Clara Bennett: Finn, hi — I'm handing you one fact and I want your first instinct before we do anything else with it.
Finn Brooks: Hit me, I'm already stressed about something and this will either help or make it worse.
Clara Bennett: March 2026. Google informs Meta — through Google Cloud — that it cannot fulfill the Gemini compute capacity Meta wanted to purchase. Meta was the most heavily affected enterprise customer. Financial Times broke it in late June. Now — first instinct.
Finn Brooks: My first instinct is that this is like — wait, no, I have the analogy — it's a landlord telling their richest tenant the building is full. Except the landlord is also running a competing business out of the penthouse. That's not a capacity problem, that's a power move dressed as a capacity problem.
Clara Bennett: That analogy is doing real work. The important nuance is that GPU scarcity is genuine — demand for the chips powering AI inference genuinely exceeds supply right now. But given real scarcity, Google still chose who gets the last apartment. Those are two separate decisions.
Finn Brooks: Right, and Reuters said they couldn't verify the FT details, so we don't actually know the choosing part — we just know Meta got cut off and had to quietly deal with it for three months before anyone said anything.
Clara Bennett: Three people familiar with the matter — that's what the Financial Times had. And what those three people described isn't a press release problem. Meta instructed employees to use AI tokens more efficiently. Not 'consider optimizing.' Instructed. That means someone wrote a mandate, sent it internally, and employees running content moderation jobs were checking their token balance before they could proceed.
Finn Brooks: Wait — content moderation specifically?
Clara Bennett: Content moderation, harmful-content detection, scam identification, customer service, advertising tools, coding assistance. That's the list. Those aren't experimental projects — that's Meta's operating infrastructure. When AI tokens get rationed, those pipelines slow. That's compute-gating landing on real work.
Finn Brooks: Okay I — no, I hear that, but here's where I can't fully follow you. Meta is building LLaMA. They're scaling in-house chips. Like, a company that infrastructure-native being this wrecked by one competitor's capacity decision — I mean, doesn't that feel like a temporary gap they just... badly miscalculated?
Clara Bennett: That's exactly the gap. What you're building toward and what you need for inference right now — those aren't the same thing. LLaMA doesn't replace Gemini inference capacity in March 2026. The chips aren't there yet. So the ambition is real, the dependency is also real, and Google's restriction landed precisely in that window.
Finn Brooks: No, I don't buy that they didn't see this coming.

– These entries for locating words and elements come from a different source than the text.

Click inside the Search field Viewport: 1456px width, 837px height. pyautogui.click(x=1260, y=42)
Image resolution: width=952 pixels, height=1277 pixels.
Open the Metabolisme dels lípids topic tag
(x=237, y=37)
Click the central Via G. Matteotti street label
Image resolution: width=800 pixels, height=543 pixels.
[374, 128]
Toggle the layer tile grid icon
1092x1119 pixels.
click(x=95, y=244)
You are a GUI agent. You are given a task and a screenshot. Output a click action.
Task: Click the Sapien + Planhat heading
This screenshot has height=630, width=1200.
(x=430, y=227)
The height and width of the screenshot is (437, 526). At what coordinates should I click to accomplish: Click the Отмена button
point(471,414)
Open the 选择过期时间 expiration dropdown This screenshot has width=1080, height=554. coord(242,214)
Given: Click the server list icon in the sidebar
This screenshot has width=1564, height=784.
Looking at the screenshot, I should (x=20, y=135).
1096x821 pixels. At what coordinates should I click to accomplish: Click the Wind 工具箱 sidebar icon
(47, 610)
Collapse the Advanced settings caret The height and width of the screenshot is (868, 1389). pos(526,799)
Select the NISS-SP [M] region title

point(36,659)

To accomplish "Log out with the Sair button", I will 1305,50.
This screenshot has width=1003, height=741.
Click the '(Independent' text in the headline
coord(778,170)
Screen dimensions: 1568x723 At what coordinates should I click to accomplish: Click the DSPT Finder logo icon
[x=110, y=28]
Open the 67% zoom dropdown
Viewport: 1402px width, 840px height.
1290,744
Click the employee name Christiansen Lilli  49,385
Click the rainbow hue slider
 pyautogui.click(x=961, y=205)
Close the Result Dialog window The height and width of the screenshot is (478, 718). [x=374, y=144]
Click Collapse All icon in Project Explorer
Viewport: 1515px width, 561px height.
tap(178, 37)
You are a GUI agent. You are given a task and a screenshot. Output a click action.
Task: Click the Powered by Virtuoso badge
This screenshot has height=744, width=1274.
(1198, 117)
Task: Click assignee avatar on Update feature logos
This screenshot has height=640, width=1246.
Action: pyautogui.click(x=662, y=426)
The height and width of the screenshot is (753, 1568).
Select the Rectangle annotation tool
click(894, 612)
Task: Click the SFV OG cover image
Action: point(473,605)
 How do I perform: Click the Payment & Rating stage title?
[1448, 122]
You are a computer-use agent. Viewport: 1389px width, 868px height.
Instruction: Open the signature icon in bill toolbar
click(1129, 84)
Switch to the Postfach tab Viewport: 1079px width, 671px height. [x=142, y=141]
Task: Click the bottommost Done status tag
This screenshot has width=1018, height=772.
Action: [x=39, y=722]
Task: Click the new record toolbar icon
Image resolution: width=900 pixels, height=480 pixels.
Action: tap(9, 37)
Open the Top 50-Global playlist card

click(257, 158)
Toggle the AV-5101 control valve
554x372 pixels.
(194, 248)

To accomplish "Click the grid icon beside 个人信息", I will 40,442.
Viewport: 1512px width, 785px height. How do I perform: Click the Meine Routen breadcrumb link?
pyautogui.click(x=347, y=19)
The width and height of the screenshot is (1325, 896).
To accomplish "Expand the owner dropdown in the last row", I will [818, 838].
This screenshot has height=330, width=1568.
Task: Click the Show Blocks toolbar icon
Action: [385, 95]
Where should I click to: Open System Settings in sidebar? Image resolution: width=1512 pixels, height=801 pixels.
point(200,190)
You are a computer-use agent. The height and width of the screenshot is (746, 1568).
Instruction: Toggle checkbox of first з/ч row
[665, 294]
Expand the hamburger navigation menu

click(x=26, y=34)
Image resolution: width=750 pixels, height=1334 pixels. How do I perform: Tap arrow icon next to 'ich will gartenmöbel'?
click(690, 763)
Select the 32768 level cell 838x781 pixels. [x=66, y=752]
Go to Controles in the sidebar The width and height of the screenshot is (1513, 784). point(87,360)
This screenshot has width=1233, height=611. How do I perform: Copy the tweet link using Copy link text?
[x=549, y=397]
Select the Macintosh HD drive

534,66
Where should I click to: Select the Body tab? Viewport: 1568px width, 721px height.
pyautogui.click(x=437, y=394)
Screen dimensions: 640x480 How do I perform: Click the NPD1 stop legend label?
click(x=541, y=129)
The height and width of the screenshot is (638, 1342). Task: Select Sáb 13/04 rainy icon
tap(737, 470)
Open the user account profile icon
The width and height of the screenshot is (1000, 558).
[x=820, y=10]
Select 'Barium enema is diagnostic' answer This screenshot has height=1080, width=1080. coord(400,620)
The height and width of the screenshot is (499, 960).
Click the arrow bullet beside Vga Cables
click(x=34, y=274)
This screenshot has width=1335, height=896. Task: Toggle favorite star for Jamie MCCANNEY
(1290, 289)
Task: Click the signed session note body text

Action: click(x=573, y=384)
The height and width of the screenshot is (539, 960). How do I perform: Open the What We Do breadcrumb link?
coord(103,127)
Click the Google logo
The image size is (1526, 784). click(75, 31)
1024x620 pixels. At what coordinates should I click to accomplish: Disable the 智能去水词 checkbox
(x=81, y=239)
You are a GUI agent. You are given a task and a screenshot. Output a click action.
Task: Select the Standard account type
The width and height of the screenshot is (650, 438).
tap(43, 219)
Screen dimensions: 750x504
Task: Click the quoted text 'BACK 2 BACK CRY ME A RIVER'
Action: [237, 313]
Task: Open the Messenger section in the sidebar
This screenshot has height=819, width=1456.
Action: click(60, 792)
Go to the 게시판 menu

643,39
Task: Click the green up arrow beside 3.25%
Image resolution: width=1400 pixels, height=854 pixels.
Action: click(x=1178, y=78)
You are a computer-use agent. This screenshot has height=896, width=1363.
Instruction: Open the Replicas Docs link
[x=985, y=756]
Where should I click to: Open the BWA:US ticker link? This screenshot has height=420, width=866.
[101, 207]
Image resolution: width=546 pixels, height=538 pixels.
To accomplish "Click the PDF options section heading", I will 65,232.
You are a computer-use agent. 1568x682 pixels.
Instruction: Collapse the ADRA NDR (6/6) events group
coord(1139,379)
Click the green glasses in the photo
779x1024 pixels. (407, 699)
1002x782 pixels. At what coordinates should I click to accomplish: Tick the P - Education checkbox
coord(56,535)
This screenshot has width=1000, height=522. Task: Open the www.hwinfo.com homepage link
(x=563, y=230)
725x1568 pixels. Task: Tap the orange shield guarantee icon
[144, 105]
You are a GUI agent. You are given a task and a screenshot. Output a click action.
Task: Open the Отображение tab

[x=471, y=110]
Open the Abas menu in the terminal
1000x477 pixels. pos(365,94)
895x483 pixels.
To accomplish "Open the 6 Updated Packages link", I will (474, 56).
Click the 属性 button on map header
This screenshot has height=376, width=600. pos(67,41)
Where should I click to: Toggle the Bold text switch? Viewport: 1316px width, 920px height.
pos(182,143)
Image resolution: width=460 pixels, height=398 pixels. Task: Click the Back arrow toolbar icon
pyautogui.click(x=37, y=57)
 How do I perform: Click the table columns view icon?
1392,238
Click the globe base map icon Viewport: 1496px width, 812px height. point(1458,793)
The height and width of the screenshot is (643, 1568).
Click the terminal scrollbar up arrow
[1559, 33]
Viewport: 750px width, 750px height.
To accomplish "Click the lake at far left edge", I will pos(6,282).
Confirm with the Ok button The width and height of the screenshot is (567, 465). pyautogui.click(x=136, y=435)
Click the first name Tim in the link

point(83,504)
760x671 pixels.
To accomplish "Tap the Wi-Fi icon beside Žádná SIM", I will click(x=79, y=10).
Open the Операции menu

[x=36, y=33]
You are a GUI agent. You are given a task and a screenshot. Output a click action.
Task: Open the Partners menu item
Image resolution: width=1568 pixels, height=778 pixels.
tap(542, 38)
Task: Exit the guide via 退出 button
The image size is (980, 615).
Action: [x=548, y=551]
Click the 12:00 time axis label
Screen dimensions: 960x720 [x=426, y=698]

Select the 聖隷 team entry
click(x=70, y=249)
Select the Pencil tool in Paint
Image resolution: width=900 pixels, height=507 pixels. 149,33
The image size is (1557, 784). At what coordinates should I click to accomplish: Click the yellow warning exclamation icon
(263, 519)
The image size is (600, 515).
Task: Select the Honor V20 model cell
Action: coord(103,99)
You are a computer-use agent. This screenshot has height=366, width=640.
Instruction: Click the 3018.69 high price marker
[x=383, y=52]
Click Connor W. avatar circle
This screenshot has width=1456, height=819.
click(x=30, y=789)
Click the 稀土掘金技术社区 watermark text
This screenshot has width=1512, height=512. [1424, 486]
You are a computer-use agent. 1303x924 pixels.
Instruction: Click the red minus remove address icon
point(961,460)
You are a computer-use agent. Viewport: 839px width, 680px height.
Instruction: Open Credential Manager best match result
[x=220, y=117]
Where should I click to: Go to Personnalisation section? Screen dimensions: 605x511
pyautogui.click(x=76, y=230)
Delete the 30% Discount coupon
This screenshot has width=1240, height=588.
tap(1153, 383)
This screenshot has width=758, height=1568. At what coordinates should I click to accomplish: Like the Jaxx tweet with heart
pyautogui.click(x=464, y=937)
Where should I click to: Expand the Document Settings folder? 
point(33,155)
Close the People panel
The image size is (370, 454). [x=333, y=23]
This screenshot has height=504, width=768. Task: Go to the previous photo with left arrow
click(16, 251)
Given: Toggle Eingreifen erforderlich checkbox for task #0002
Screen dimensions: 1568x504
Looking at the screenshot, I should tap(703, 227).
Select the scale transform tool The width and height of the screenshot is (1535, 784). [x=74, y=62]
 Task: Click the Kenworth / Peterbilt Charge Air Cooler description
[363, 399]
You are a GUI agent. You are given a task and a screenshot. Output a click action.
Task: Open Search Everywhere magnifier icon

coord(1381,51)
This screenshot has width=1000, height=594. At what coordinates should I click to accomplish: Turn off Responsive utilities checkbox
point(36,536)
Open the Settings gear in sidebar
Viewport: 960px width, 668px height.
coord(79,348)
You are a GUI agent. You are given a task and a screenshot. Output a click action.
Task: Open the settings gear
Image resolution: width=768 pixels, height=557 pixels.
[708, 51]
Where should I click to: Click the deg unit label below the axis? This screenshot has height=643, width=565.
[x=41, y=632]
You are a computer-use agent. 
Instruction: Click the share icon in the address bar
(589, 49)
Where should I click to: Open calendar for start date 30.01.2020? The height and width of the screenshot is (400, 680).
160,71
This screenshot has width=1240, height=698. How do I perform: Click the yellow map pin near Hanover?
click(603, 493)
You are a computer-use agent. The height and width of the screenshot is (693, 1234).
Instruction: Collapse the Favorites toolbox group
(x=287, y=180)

Clara Bennett: They may not have. But here's what I actually want to push on — because three things tightened in the same window, and people are collapsing them into one story, and that's where I think we lose the plot.
Finn Brooks: Wait — you mean the OpenAI thing and the Anthropic thing.
Clara Bennett: Exactly. OpenAI limiting a new model after discussions with the Trump administration over government security concerns — that's not GPU scarcity. That's a security directive. And Anthropic's Fable, which is the consumer version of Mythos, facing U.S. export restrictions that the Trump administration then announced plans to lift — that's regulatory export control. Three distinct mechanisms.
Finn Brooks: Okay but — no, hang on, I'm actually the one saying separate them. That's my point. The a16z structural bottleneck framing, the 'compute is the most scarce resource' language — that applies to Google-Meta. It does not apply to why OpenAI locked a model after a government conversation. Those are not the same pressure.
Clara Bennett: The mechanisms differ — I won't argue that. But from where a developer or enterprise customer sits in that same window, infrastructure access, model access, and export access all narrowed simultaneously. Alphabet is a direct competitor to Meta, OpenAI, and Anthropic. That convergence is— I mean, you can't call it coincidence and you can't call it one story. It's both things at once.
Finn Brooks: Correlation is not causation, though. Like, that's— that's the thing. Three separate actors, three separate decisions. Google Cloud rationing Gemini compute is a supply problem. The Trump administration leaning on OpenAI is a security problem. Fable getting export-blocked is a trade problem. Lumping them is sloppy.
Clara Bennett: The causes aren't identical — that's fair. But the pattern is still real. In practice, the question worth asking is: what does it mean when all three channels tighten at once, regardless of why?
Clara Bennett: The honest landing for me is this: Google restricted Meta's access even though Meta was willing to pay. The constraint was infrastructure, not price. And whoever locked in long-term GPU supply and vertical integration before this moment — they hold a moat rivals genuinely cannot buy their way out of. That's where Alphabet sits right now. On both sides of the equation.
Finn Brooks: Yeah, and — I mean, maybe Meta's answer is just to stop buying from rivals entirely. Like, accelerate the in-house stack, stop the dependency cold.
Clara Bennett: That's a 2028 story. In March 2026, Meta's content moderation ran on rationed tokens.
Finn Brooks: Ugh. Yeah. That's the part that actually sits with me.
Clara Bennett: Good place to stop. Thanks for working through it with me.